Phoney war between the generations masks worrying lack of reform
THE battle of the generations is raging. Did the Baby Boomers have an easier life? Or are the cosseted members of Generation Y – the demographic cohort born from the early 1980s onwards – just engaging in self-pity? The truth is not “somewhere in between”, and this debate is actively damaging.
Differences between the generations reflect a number of factors pulling in opposite directions. Broad measures of living standards show vast improvements for everyone. But aggregates only move in one direction at a time, while living standards are multi-faceted. They rise in some respects and simultaneously deteriorate in others, depending on changes in the structure of relative prices and wages. In the UK, for example, real median incomes have doubled since the mid-1960s. But the ratio of average house prices to average annual incomes has risen from under three to over five, and university education has become much more expensive at the point of use.
The downsides of these trends fall disproportionately, or exclusively, on Generation Y. But it is a mistake to classify them as intergenerational distributional issues. The problems faced by Generation Y are not the result of Baby Boomers taking something away.
Take housing. In a report called Hoarding of Housing, the Intergenerational Foundation (IF) argued that the housing affordability crisis is a distributional matter. In other words, the housing stock is presented as a cake of fixed size, with the elderly first in line, leaving only crumbs for the young.

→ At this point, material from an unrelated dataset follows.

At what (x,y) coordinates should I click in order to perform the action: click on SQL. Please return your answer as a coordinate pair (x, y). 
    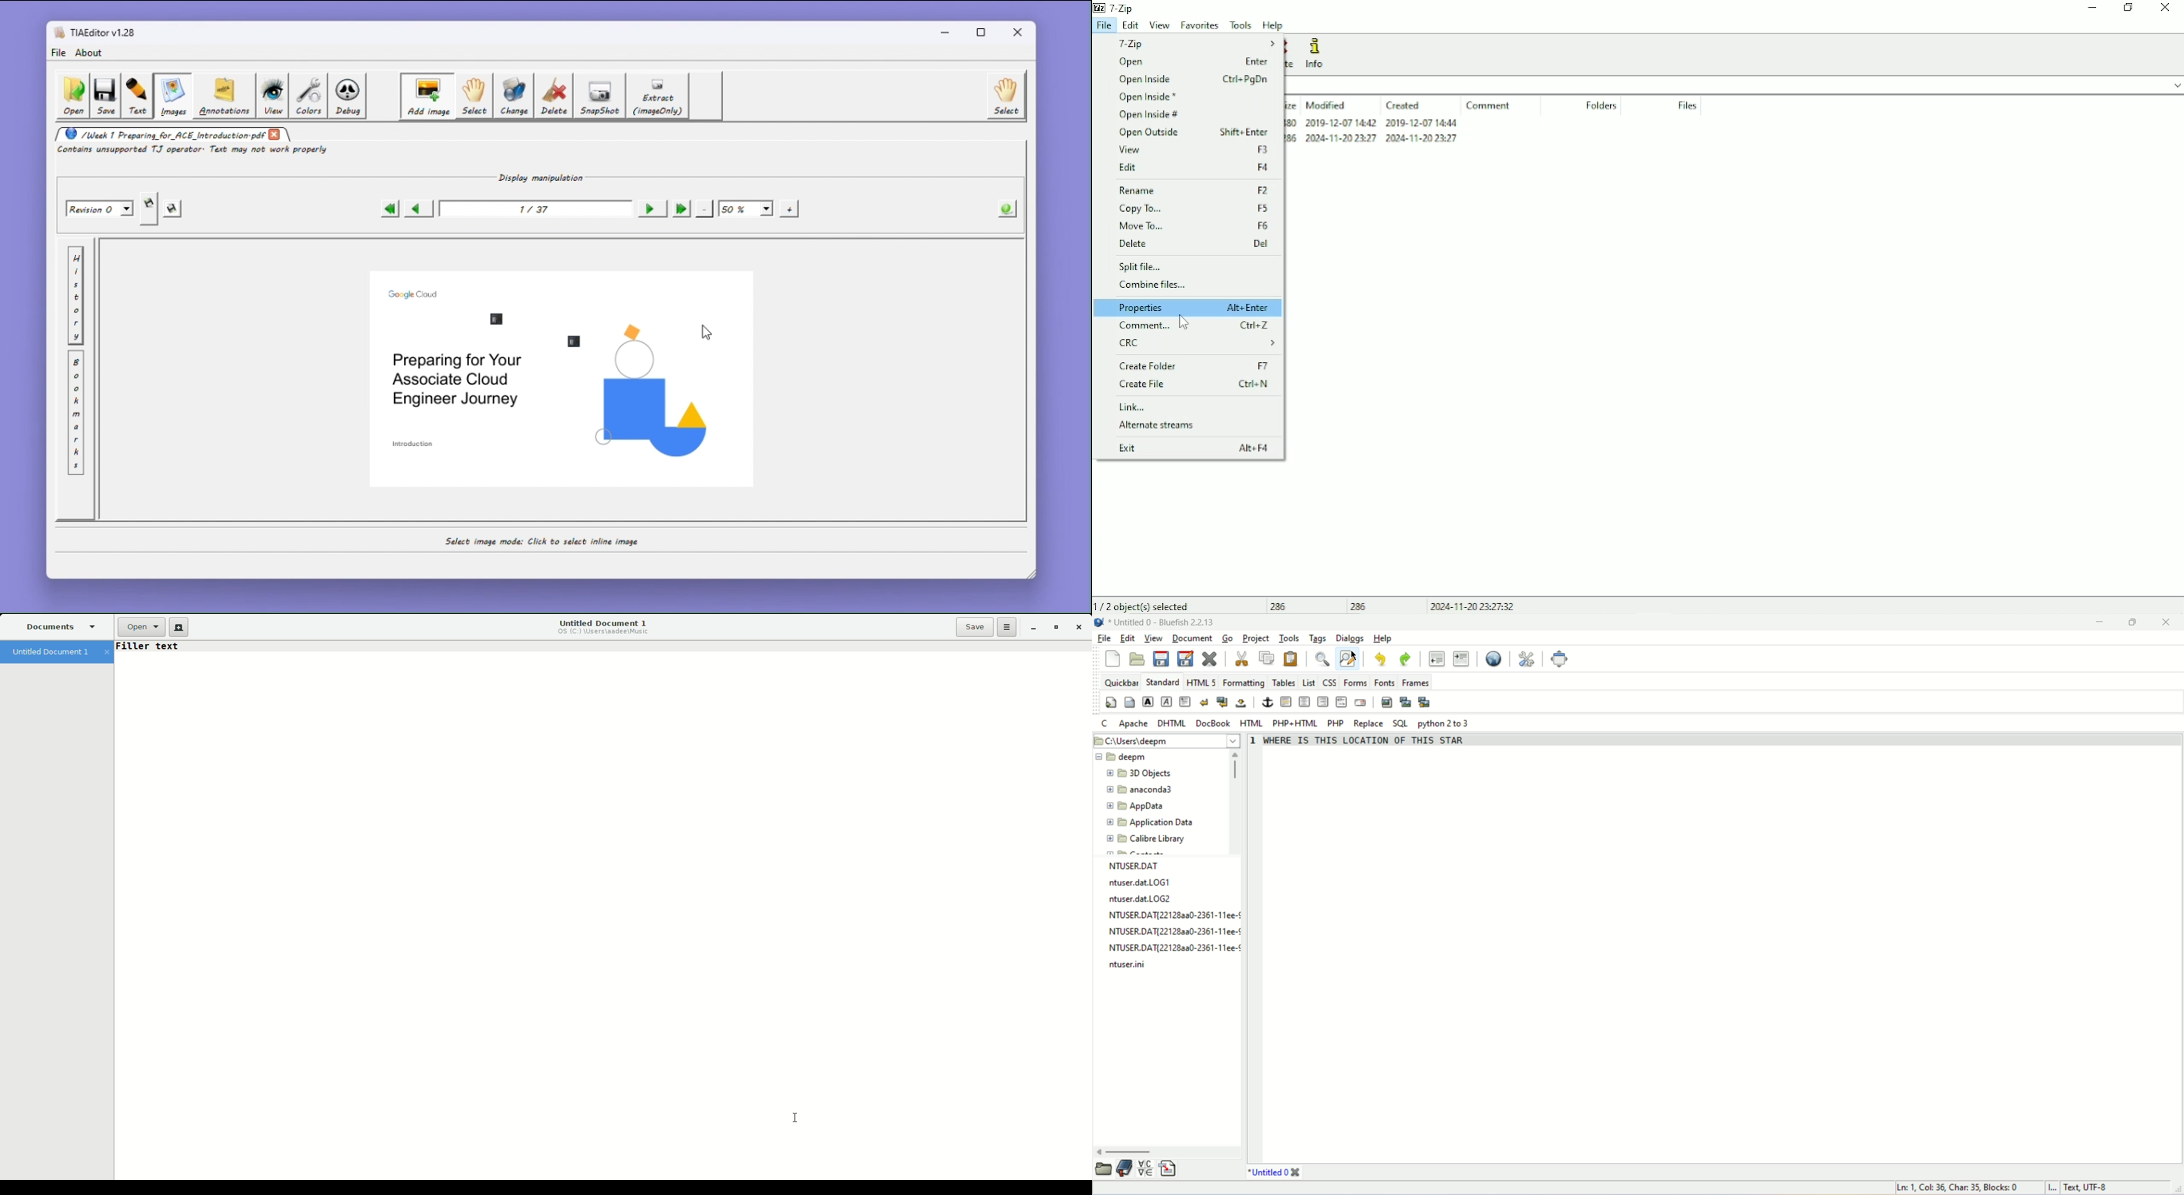
    Looking at the image, I should click on (1400, 724).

The IF recommends redistributing the existing housing stock: subjecting housing wealth to capital gains tax, making council tax more proportional to housing space, and withdrawing universal benefits from those with high housing wealth. Tax the elderly out of their homes so that the young can move in.
Why does the IF think this? Few new homes are being built in the UK, it says, so the distribution of the existing stock matters. This is true, but if our insane planning laws did not prevent the building of enough homes, and therefore did not make buying a first house so unaffordable, it wouldn’t be an issue if every pensioner had two, three or four homes.
Student funding, meanwhile, is an intra-generational issue, as redistribution does not happen across but within generations. Those Baby Boomers who went to university for free were subsidised by Baby Boomers who did not go. Can we improve the situation of both students and non-students among Generation Y? Yes, by making vocational training more accessible, thereby promoting competition within the education system. Universities would not just compete with other universities, but with vocational education providers, offering young people a genuine choice.
This battle of the generations is phoney. And it is not just unhelpful but actively harmful because it distracts from the real issues. Groups like the IF should be campaigning for planning reform and greater competition in education. It is a shame they are too busy counting the spare bedrooms of the elderly.
Kristian Niemietz is senior research fellow at the Institute of Economic Affairs.